» Task goal
Repeat, please, exactly the lines from the one that has "Screen dimensions: 1278x651" through the end of the records below, with pictures dropped.
◆ ◆ ◆
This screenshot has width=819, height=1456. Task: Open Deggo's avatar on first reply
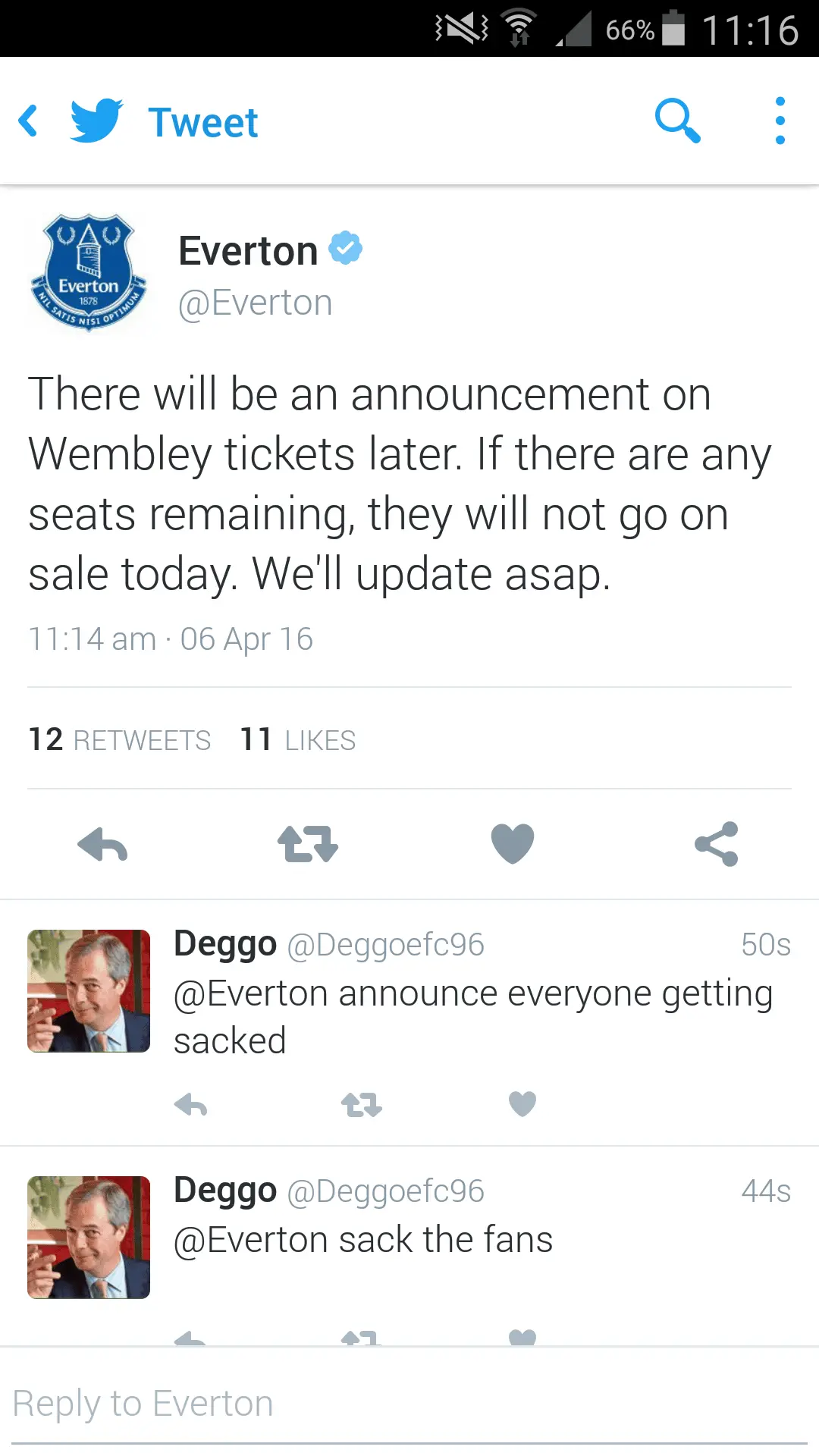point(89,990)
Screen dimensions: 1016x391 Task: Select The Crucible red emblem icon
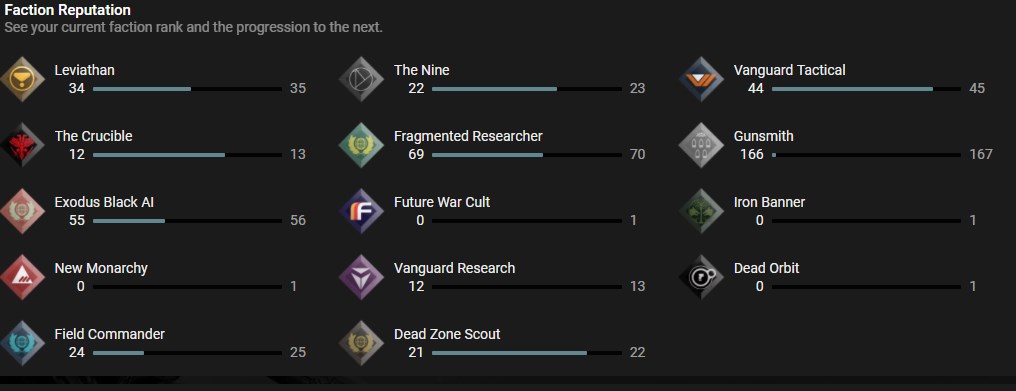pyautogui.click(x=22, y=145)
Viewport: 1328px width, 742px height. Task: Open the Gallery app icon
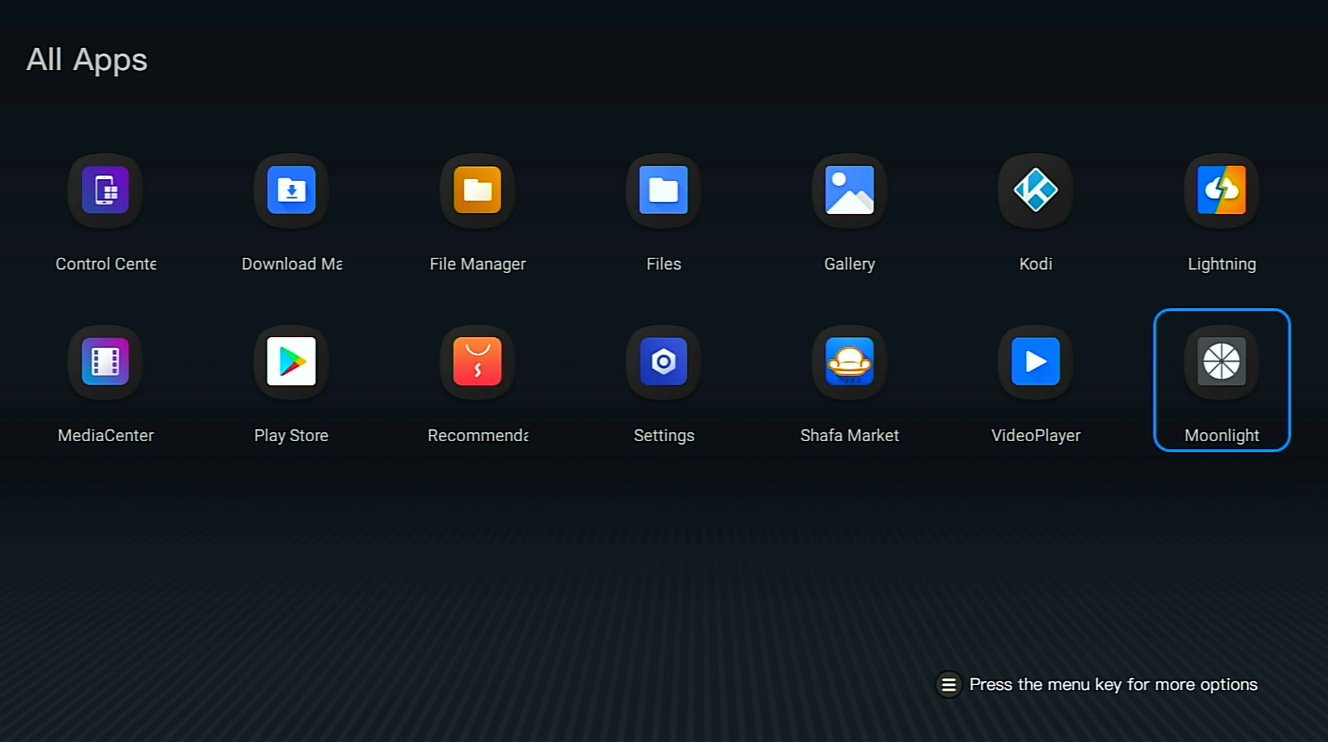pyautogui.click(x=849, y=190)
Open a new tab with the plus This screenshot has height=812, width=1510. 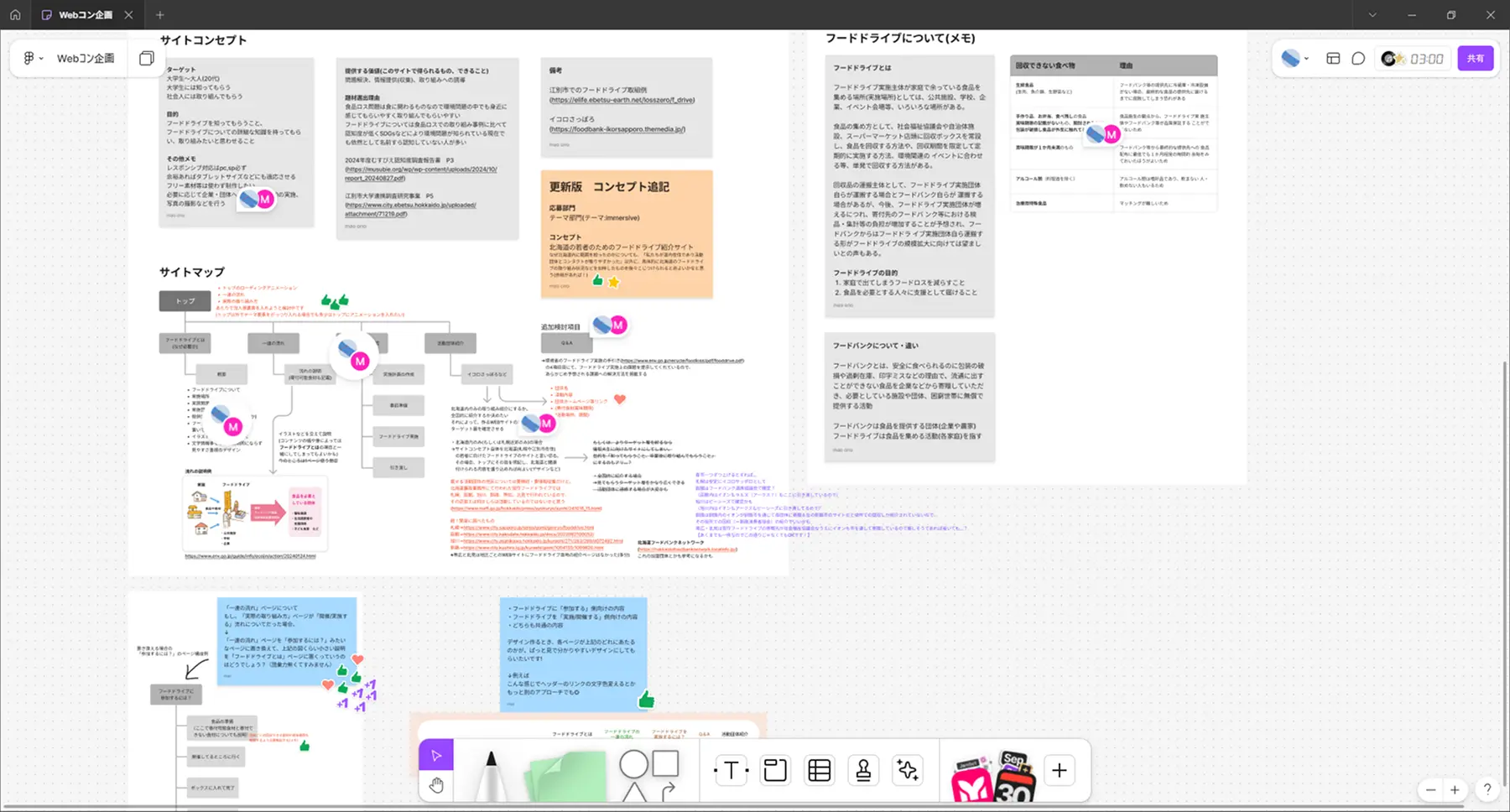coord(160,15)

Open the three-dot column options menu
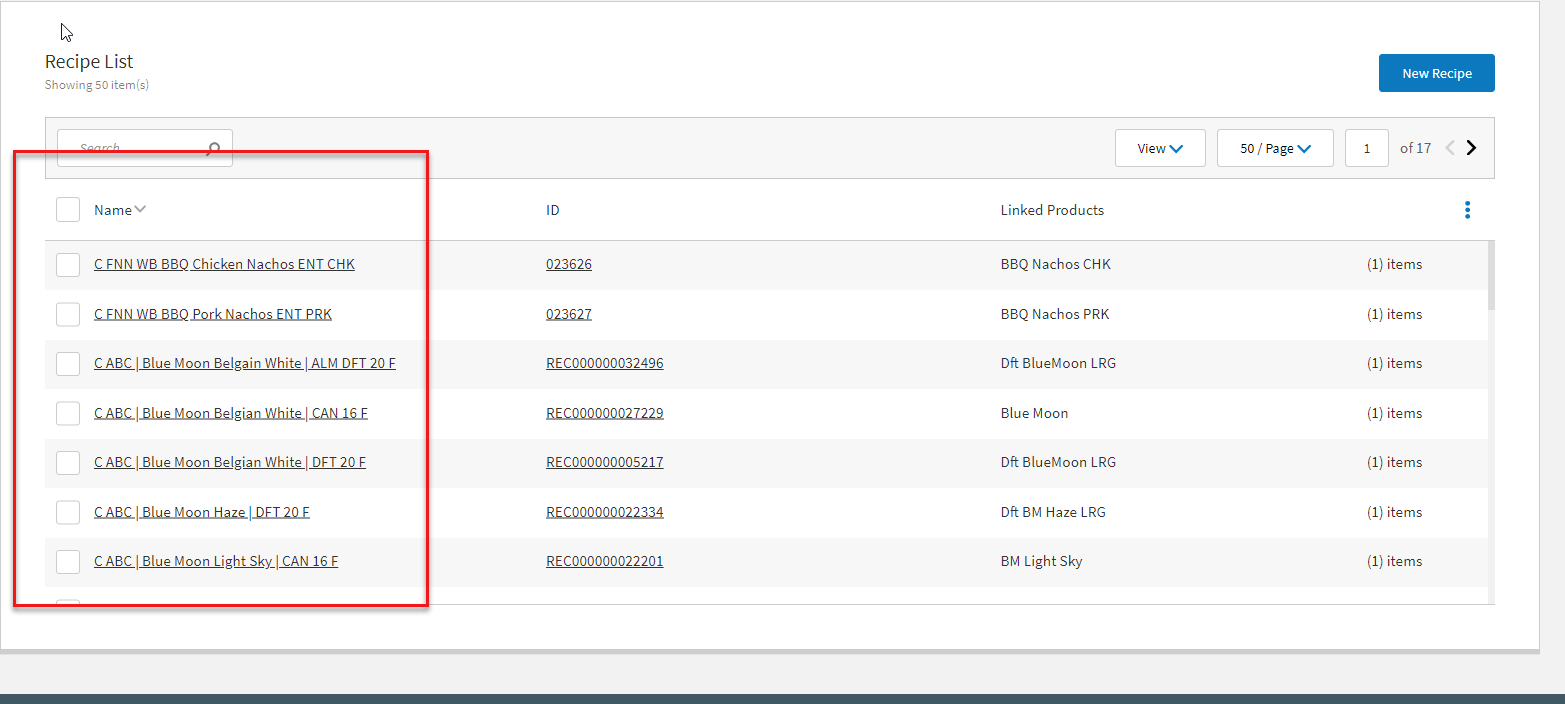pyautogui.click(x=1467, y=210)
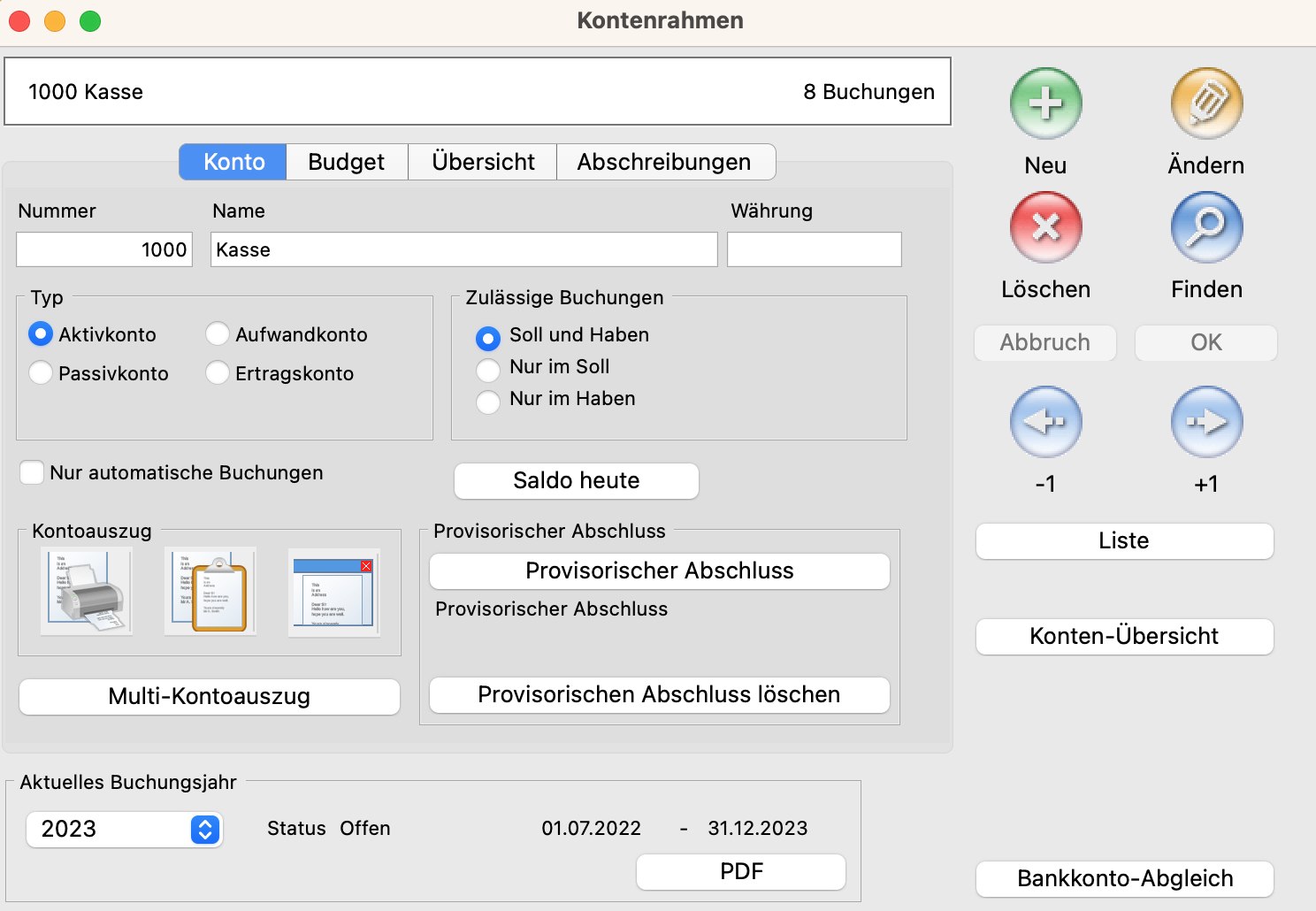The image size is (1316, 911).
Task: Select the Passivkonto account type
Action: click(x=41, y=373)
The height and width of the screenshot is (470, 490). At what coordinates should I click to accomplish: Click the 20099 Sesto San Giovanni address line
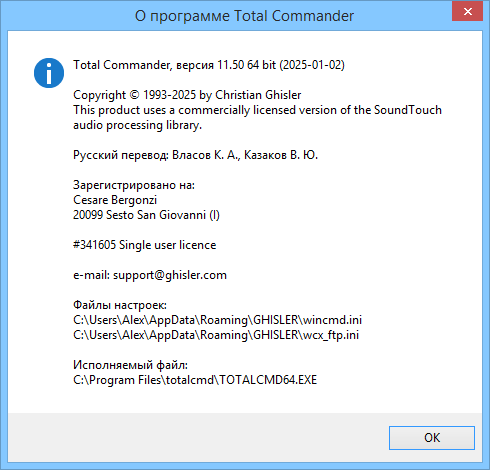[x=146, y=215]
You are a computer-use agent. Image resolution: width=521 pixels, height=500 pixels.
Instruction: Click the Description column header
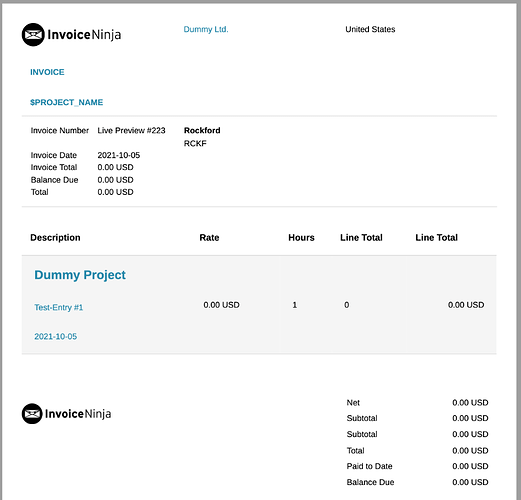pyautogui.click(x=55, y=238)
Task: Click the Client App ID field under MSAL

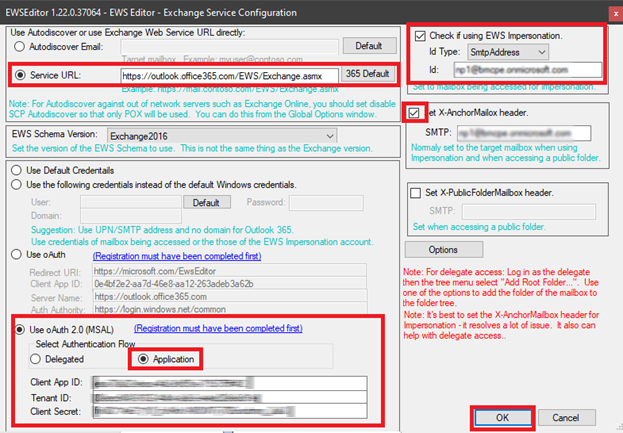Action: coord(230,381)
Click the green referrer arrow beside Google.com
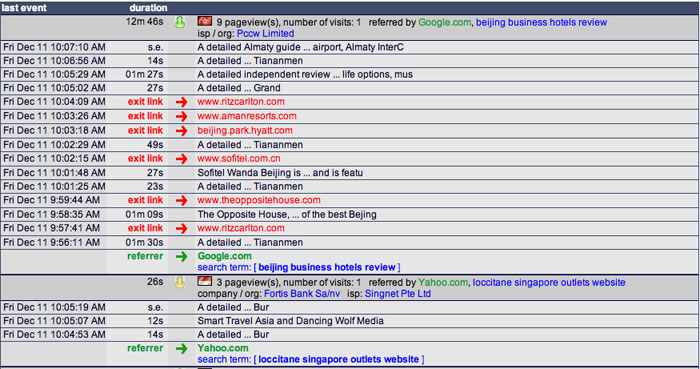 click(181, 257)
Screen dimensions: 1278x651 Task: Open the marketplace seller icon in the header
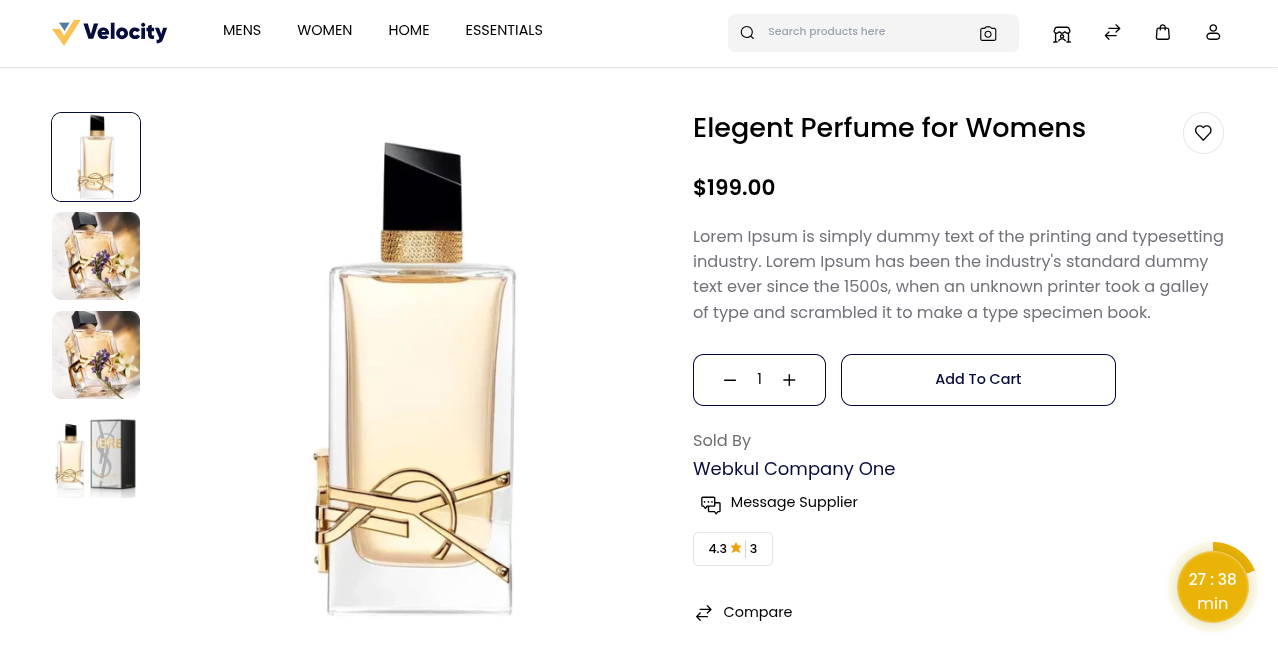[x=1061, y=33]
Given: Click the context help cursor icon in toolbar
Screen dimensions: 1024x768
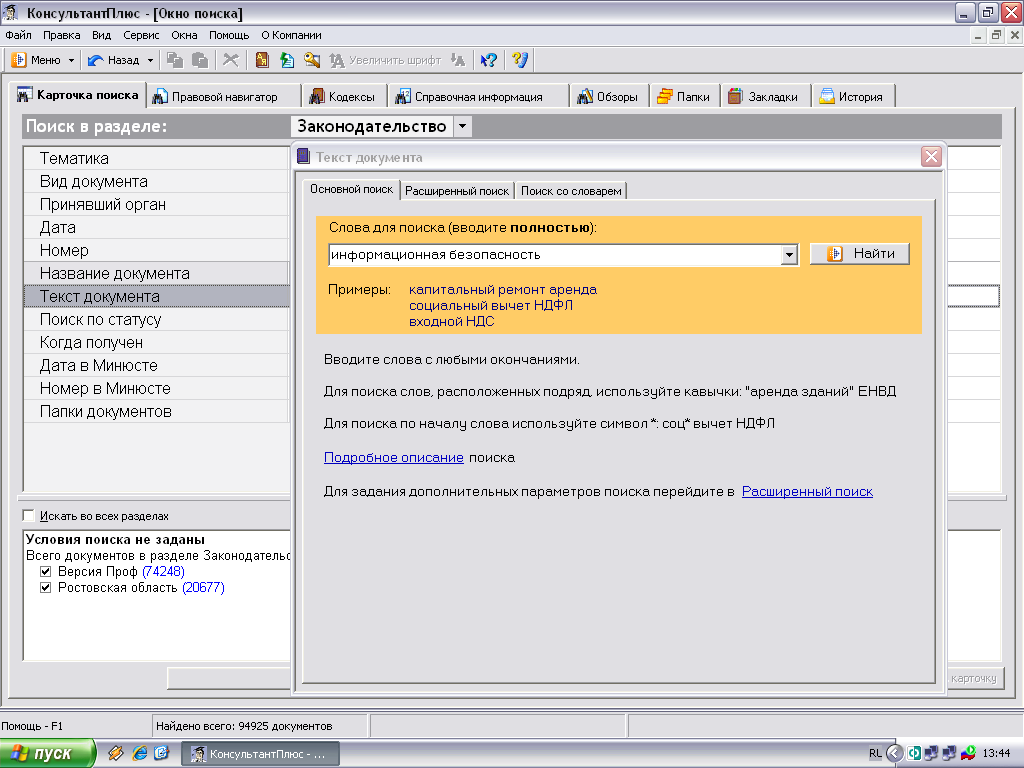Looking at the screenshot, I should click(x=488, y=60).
◆ ◆ ◆
» Solution to this exercise
Screen dimensions: 1278x651 Task: Open the marketplace seller icon in the header
[x=1061, y=33]
Given: Click the context help cursor icon in toolbar
Screen dimensions: 1024x768
Looking at the screenshot, I should click(x=488, y=60).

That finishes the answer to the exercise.